D’autres cas d’assassinat sélectifs
Dans la nuit du 4 mars de cette année, un certain Boniface Kajoro de la colline Gatare a été attaqué par des hommes armés. D’après Claudine Kanani, sa femme, quatre hommes armés de fusils ont défoncé la porte vers 23 heures et ont fait irruption dans la maison : « Ils se sont directement dirigés dans la chambre à coucher. » Cette mère de trois enfants affirme qu’ils ont tiré plusieurs balles sur son mari sans aucune autre forme de procès. Ce qui étonne cette dame de 25 ans est que ces assassins n’ont rien volé. Selon elle, son mari a été grièvement blessé au niveau de la tête. Et d’ajouter qu’il a été transporté à l’hôpital de Gitega par les bienfaiteurs où il est mort cinq jours après : « Nous ne sommes pas arrivés à Gitega pour assister aux cérémonies de funérailles, faute de moyens», lance-t-elle avec amertume. Parmi les criminels, les voisins ont identifié un certain Salvator, sentinelle chez Moïse Bucumi : « Il a été blessé au niveau du bras gauche. Les traces de sang étaient visibles jusqu’au domicile de Bucumi. » Un médecin qui a vu Salvator affirme que la blessure n’était pas trop profonde.
Le 16 janvier de cette année, témoignent d’autres habitants de Gisuru, un certain Révérien Habonimana a été tué par la même équipe sur la colline Nyabigabiro. Le lendemain, poursuivent les mêmes sources, Gaspard Ryananiye, un homme d’affaires a été fusillé par les mêmes éléments sur la colline Nyabitaka. Dans la nuit du 26 janvier 2012, selon les mêmes habitants, Léonidas Tumaini de la colline Nyamutetema a été tué à l’aide d’un pistolet par ces Imbonerakure.

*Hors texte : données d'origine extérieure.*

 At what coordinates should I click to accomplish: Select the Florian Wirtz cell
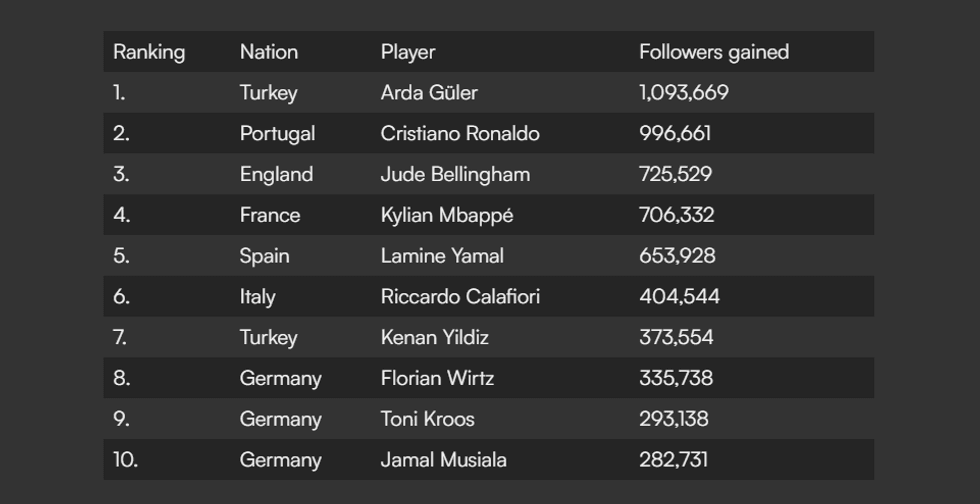pos(437,378)
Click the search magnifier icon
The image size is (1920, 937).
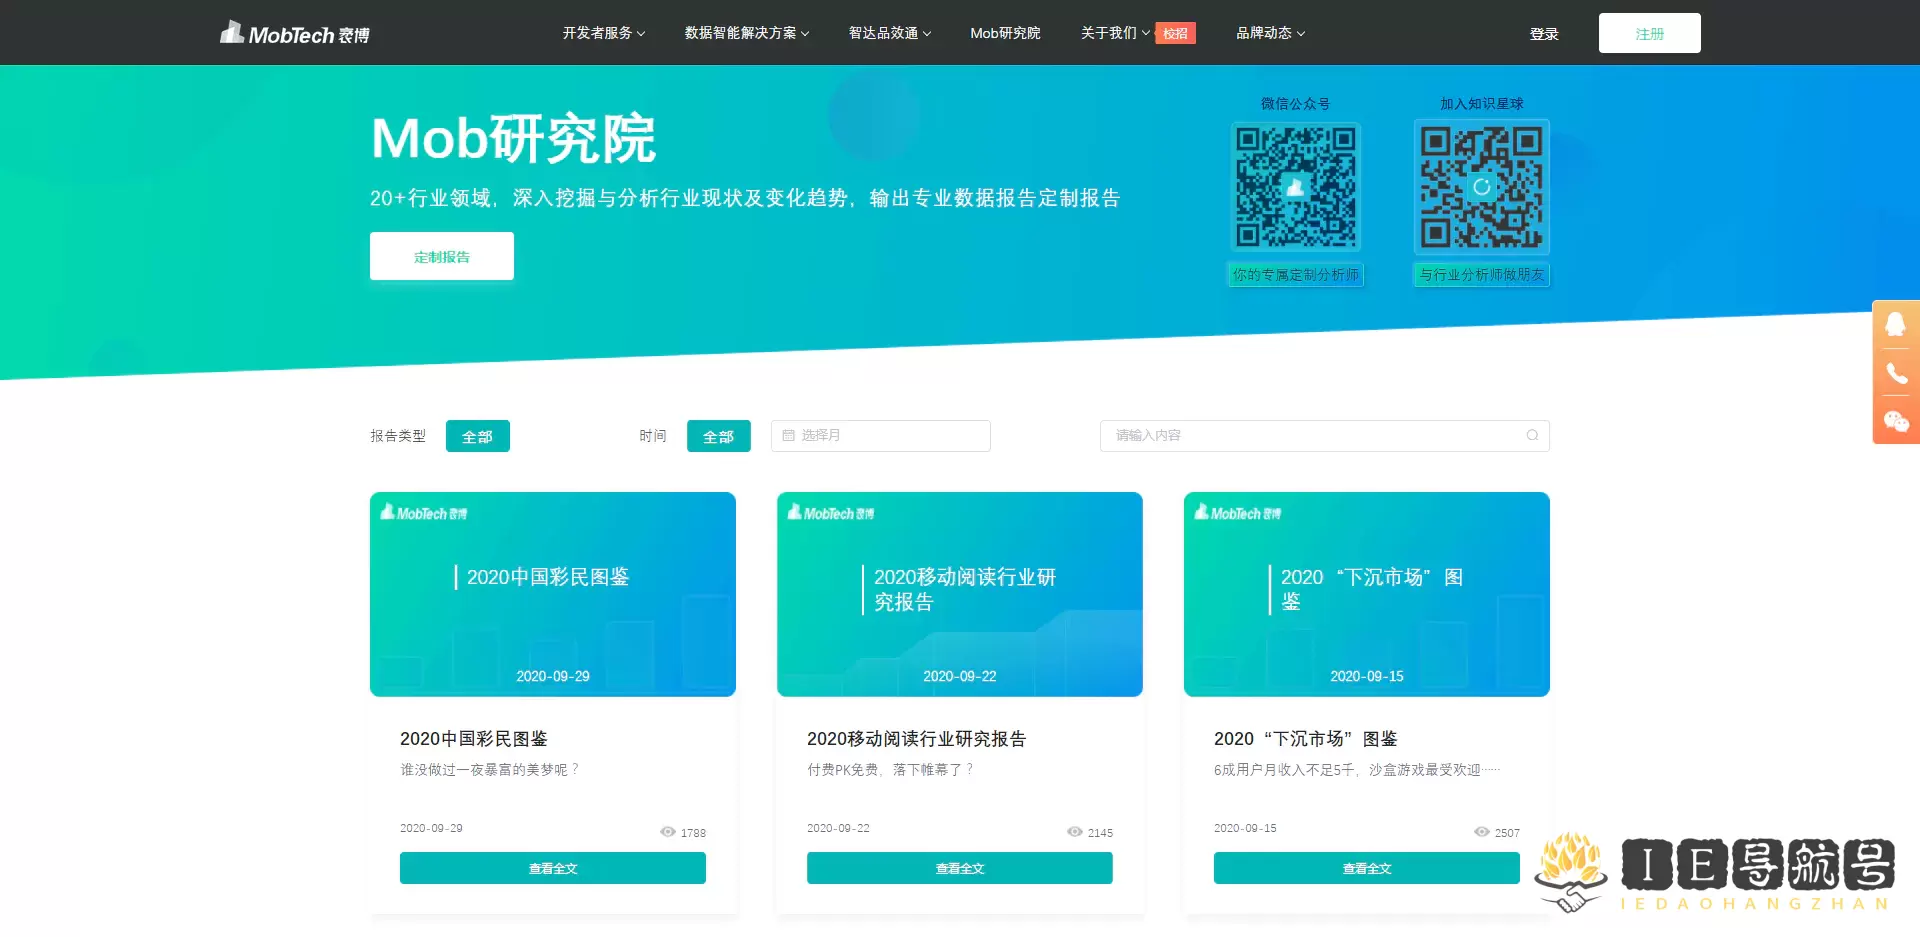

Ces habitants précisent que les victimes sont des membres de l’ADC-Ikibiri et demandent au gouvernement de désarmer ces jeunes afin que Gisuru ne soit pas un théâtre des violences.
L’APRODH s’inquiète
Félicien Birorimana, représentant de l’APRODH à Ruyigi déplore ces cas d’assassinat. Il indique avoir appris que certains Imbonerakure de Gisuru sont armés. Il se demande pourquoi aucun prévenu n’a jamais été arrêté pour mener des enquêtes alors que des noms sont déjà connus. En outre, Félicien Birorimana constate que cette criminalité est souvent signalée dans cette localité seulement. Et pourtant, fait-il remarquer, elle avait été choisie parmi 11 communes du pays pour servir d’exemple en ce qui est de la police de proximité.
Contacté par Iwacu, Moïse Bucumi parle « d’un conflit politique ». Néanmoins, il s’est refusé à tout commentaire en nous renvoyant aux autorités administratives de Ruyigi. Egide Ndikuriyo, administrateur de la commune Gisuru rejette le plan de distribution des armes révélé par la population. Il évoque plutôt un programme de désarmement de la population entamé depuis longtemps. L’administrateur Ndikuriyo affirme que les assassinats sont dus aux conflits fonciers : « Les malfaiteurs en profitent pour se replier vers la Tanzanie parce que nous sommes à la frontière. » Quant aux noms des Imbonerakure déjà cités, l’administrateur de Gisuru promet de mener des enquêtes pour dégager la vérité.
Nous n’avons pas trouvé les jeunes Imbonerakure cités pour donner la version des faits.